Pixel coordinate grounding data
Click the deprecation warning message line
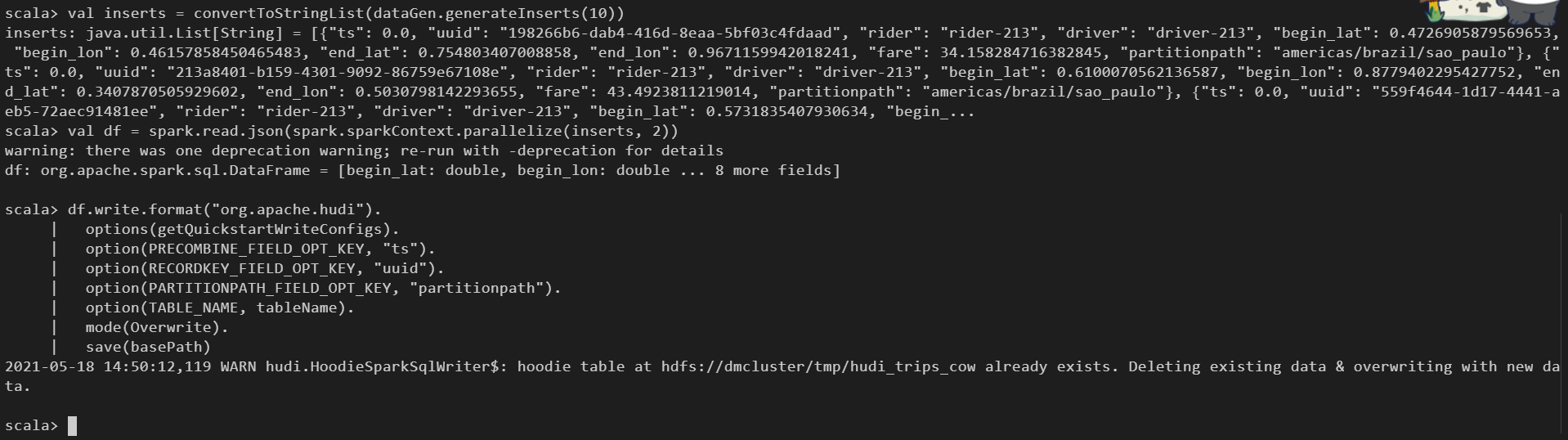364,150
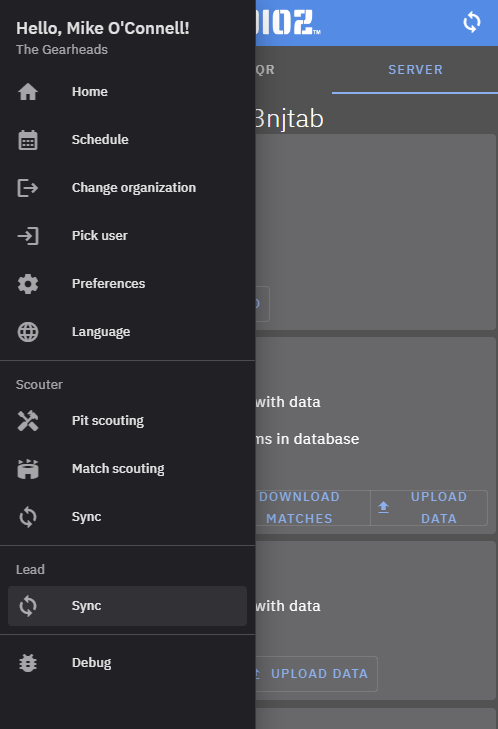Click the Match scouting robot icon
The image size is (498, 729).
coord(28,469)
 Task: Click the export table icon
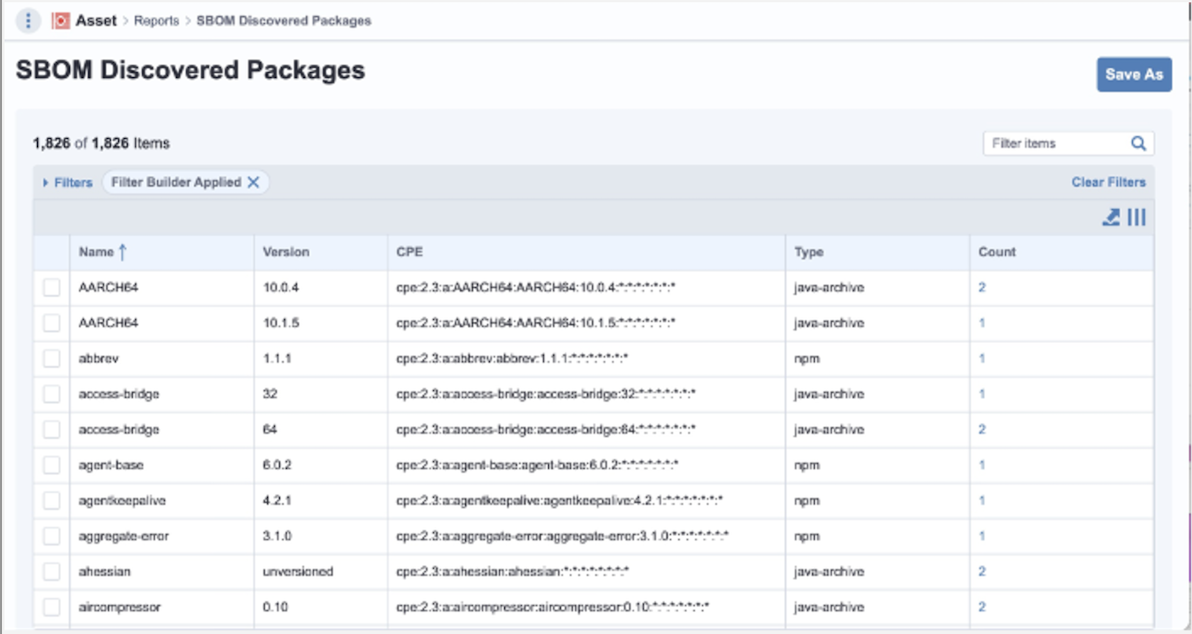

TASK DETAILS:
The entries are to be written out in full and exactly, apart from the pictures.

ANSWER AREA:
Click the deprecation warning message line
364,150
Click the Match scouting robot icon
The image size is (498, 729).
coord(28,469)
 Task: Click the export table icon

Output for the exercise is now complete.